▶ _Excerpted passage_
As an illustration, suppose there are two shelves in a home. On one shelf the family keeps all of the utensils they use for eating and drinking. But, on the other shelf, only the pots used for cooking are kept. These two shelves are similar to the two principles we are talking about. All of the items on each individual shelf have a common purpose, but confusion results if eating utensils and cooking pots are mixed on the same shelf. One is for the principal of eating, while the other is for the principle of cooking. This illustrates how confusion arises over the matter of our eternal security. If verses that teach reward according to the works of a born again believer are viewed as referring to eternal life, then confusion will result. If verses that teach eternal life is the gift of God through grace are viewed as reward for works, this also will result in confusion. We will refer to these two principles as “Gift Principle” and “Reward Principle.” (Please note that the two original Greek words usually translated in our Bibles as “reward” or “recompense” have the varied shades of meaning, as translated in their various contexts, of pay, wages, reward, recompense, gain, retribution, punishment, repay, and return. You can easily understand how all these terms fit in with the two terms, reward or recompense.)
Concerning the Gift Principle, we have established that man’s eternal salvation (eternal life) is a gift of God. A gift is something prepared by the giver. God prepared our eternal salvation for us through the finished work of Jesus Christ (John 17:1-4). The person receiving the gift does nothing to earn it by any of his own works; he simply takes the gift by faith. “It is God’s gift, not on the principle of works” (Eph. 2:8-9, lit.). Paul was very careful to explain to us that eternal life is by grace alone and cannot be gained by any works of our own (Rom. 11:6; Gal. 2:16, 21).
A large number of Scriptures teach us that positive or negative reward for our life and service to the Lord is according to works. Jesus said: “Behold, I am coming quickly, and My reward is with Me, to render to every man according to what he has done” (Rev. 22:12, NASB). The works of all men who are not saved by grace will be judged, and their reward (their recompense) will be the lake of fire (Rev. 20:12-15). The only possible escape from this judgment is for one’s name to be in the Book of Life by virtue of the Gift Principle (Rev. 20:15). The question is sometimes asked, “Does this mean that a Christian can freely sin and live a fleshly life with no consequences?” The answer is, “No, he cannot!” Because Jesus promises to reward every man, both unbeliever and believer, the believer will also be rewarded according to his works, and this will take place at the judgment seat of Christ (2 Cor. 5:10; Rom. 14:10; Matt. 16:27; 1 Peter 1:17; Rev. 11:18).

▶ _Set task 1_
In the passage on gift and reward, rewrite the stretch from "Concerning the Gift" through "Gal. 2:16, 21).", changing "very careful" to "very diligent".

▶ _Part of a data file_

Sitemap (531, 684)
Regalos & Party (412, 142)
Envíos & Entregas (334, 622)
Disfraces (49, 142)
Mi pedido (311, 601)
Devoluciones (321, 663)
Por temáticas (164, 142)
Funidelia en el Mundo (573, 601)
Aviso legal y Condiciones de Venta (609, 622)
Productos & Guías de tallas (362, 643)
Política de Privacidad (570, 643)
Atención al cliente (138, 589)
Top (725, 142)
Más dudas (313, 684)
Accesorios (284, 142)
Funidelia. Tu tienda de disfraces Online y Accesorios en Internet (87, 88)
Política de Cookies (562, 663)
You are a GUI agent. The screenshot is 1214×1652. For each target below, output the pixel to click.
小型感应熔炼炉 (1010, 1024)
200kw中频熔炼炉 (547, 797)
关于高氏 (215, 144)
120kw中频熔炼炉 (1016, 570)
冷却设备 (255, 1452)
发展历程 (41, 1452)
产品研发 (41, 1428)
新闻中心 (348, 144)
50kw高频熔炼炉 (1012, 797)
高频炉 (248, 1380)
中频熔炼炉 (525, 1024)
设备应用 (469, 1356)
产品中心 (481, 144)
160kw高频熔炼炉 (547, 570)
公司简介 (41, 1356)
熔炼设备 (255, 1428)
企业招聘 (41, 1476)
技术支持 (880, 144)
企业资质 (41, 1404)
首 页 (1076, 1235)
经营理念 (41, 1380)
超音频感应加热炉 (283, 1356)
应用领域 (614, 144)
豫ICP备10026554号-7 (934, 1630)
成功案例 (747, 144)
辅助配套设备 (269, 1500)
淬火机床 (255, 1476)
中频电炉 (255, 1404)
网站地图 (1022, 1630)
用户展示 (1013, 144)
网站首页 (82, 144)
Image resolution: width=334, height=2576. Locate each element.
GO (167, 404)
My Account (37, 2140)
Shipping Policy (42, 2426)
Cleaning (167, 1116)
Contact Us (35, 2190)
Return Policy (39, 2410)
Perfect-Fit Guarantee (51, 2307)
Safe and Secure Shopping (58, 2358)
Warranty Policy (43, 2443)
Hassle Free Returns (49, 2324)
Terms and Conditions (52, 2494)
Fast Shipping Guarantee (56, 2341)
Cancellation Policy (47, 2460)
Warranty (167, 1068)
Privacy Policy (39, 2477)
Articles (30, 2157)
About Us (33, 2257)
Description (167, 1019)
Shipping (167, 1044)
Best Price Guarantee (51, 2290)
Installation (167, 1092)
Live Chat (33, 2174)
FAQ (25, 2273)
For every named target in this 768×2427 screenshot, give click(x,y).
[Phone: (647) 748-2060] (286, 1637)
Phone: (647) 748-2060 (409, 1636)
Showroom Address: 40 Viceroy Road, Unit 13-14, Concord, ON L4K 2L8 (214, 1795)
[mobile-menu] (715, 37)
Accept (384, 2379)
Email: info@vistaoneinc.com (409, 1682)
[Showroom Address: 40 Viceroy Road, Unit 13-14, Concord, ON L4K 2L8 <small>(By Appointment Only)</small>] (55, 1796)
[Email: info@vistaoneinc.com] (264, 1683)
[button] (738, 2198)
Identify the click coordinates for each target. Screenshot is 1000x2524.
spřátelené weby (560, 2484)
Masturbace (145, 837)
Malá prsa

▶ _Set task 2_
Print the records from their start through the line containing "Shipping (167, 1044)", both ends included.

▶ _Written response 1_
Concerning the Gift Principle, we have established that man’s eternal salvation (eternal life) is a gift of God. A gift is something prepared by the giver. God prepared our eternal salvation for us through the finished work of Jesus Christ (John 17:1-4). The person receiving the gift does nothing to earn it by any of his own works; he simply takes the gift by faith. “It is God’s gift, not on the principle of works” (Eph. 2:8-9, lit.). Paul was very diligent to explain to us that eternal life is by grace alone and cannot be gained by any works of our own (Rom. 11:6; Gal. 2:16, 21).

▶ _Written response 2_
Sitemap (531, 684)
Regalos & Party (412, 142)
Envíos & Entregas (334, 622)
Disfraces (49, 142)
Mi pedido (311, 601)
Devoluciones (321, 663)
Por temáticas (164, 142)
Funidelia en el Mundo (573, 601)
Aviso legal y Condiciones de Venta (609, 622)
Productos & Guías de tallas (362, 643)
Política de Privacidad (570, 643)
Atención al cliente (138, 589)
Top (725, 142)
Más dudas (313, 684)
Accesorios (284, 142)
Funidelia. Tu tienda de disfraces Online y Accesorios en Internet (87, 88)
Política de Cookies (562, 663)
You are a GUI agent. The screenshot is 1214×1652. For each target below, output the pixel to click.
小型感应熔炼炉 (1010, 1024)
200kw中频熔炼炉 (547, 797)
关于高氏 (215, 144)
120kw中频熔炼炉 (1016, 570)
冷却设备 (255, 1452)
发展历程 (41, 1452)
产品研发 (41, 1428)
新闻中心 (348, 144)
50kw高频熔炼炉 (1012, 797)
高频炉 (248, 1380)
中频熔炼炉 (525, 1024)
设备应用 (469, 1356)
产品中心 (481, 144)
160kw高频熔炼炉 (547, 570)
公司简介 (41, 1356)
熔炼设备 (255, 1428)
企业招聘 (41, 1476)
技术支持 (880, 144)
企业资质 (41, 1404)
首 页 (1076, 1235)
经营理念 (41, 1380)
超音频感应加热炉 (283, 1356)
应用领域 (614, 144)
豫ICP备10026554号-7 (934, 1630)
成功案例 (747, 144)
辅助配套设备 (269, 1500)
淬火机床 (255, 1476)
中频电炉 (255, 1404)
网站地图 (1022, 1630)
用户展示 (1013, 144)
网站首页 (82, 144)
Image resolution: width=334, height=2576. Locate each element.
GO (167, 404)
My Account (37, 2140)
Shipping Policy (42, 2426)
Cleaning (167, 1116)
Contact Us (35, 2190)
Return Policy (39, 2410)
Perfect-Fit Guarantee (51, 2307)
Safe and Secure Shopping (58, 2358)
Warranty Policy (43, 2443)
Hassle Free Returns (49, 2324)
Terms and Conditions (52, 2494)
Fast Shipping Guarantee (56, 2341)
Cancellation Policy (47, 2460)
Warranty (167, 1068)
Privacy Policy (39, 2477)
Articles (30, 2157)
About Us (33, 2257)
Description (167, 1019)
Shipping (167, 1044)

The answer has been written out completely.